I have some Matlab code which needs to be speeded up. Through profiling, I've identified a particular function as the culprit in slowing down the execution. This function is called hundreds of thousands of times within a loop.
My first thought was to convert the function to mex (using Matlab Coder) to speed it up. However, common programming sense tells me the interface between Matlab and the mex code would lead to some overhead, which means calling this mex function thousands of times might not be a good idea. Is this correct? Or does Matlab do some magic when it's the same mex being called repeatedly to remove the overhead?

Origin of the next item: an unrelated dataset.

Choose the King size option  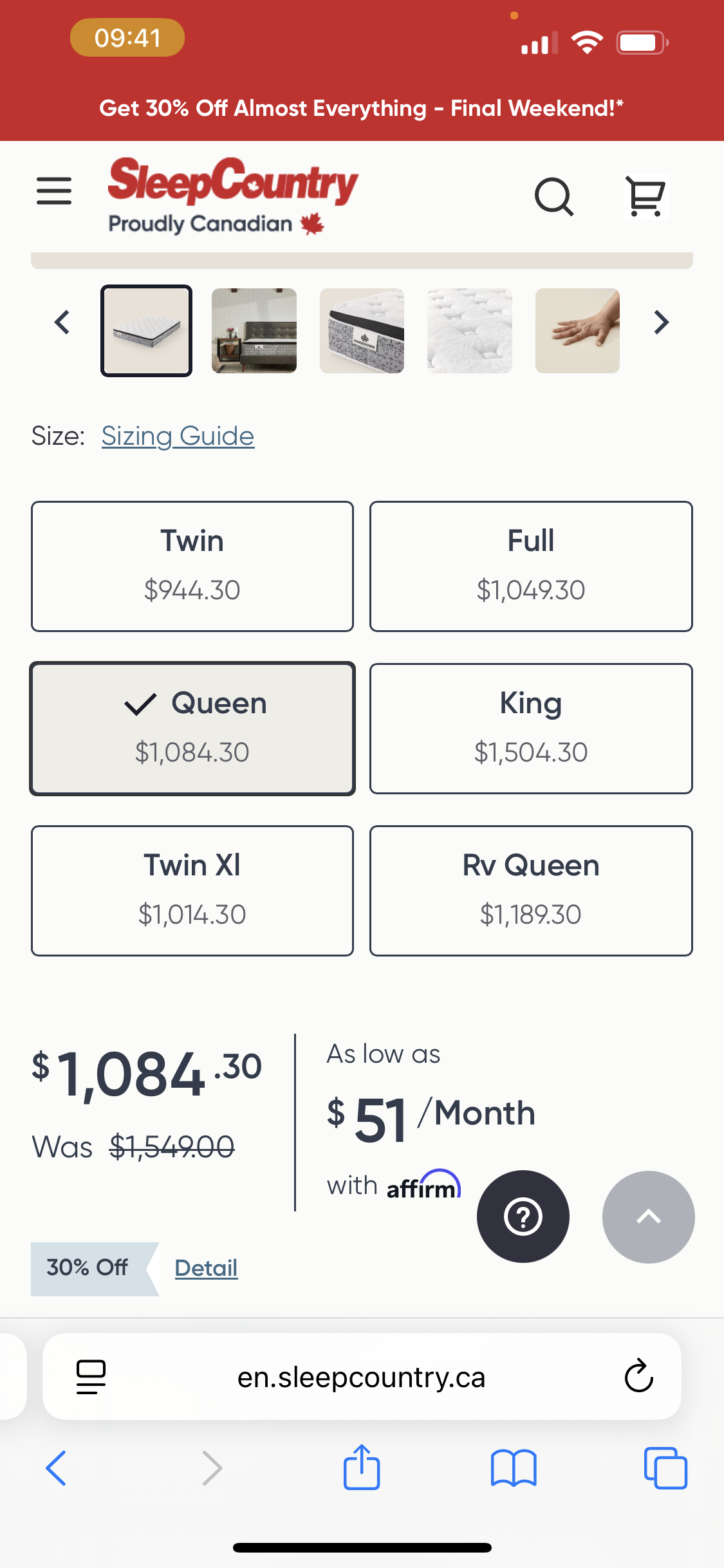[x=531, y=728]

If there is significant overhead, I'm thinking of restructuring the code so as to add the loop to the function itself and then creating a mex of that. Before doing that, I would like to validate my assumption to justify the time spent on this.
Update:
I tried @angainor's suggestion, and created donothing.m with the following code:
function nothing = donothing(dummy) %#codegen
nothing = dummy;
end
Then, I created a mex function from this as donothing_mex, and tried the following code:
tic;
for i=1:1000000
donothing_mex(5);
end
toc;
The result was that a million calls to the function took about 9 seconds. This is not a significant overhead for our purposes, so for now I think I will convert the called function alone to mex. However, calling a function from a loop that executes about a million times does seem a pretty stupid idea in retrospect, considering this is performance critical code, so moving the loop to the mex function is still in the books, but with much lesser priority.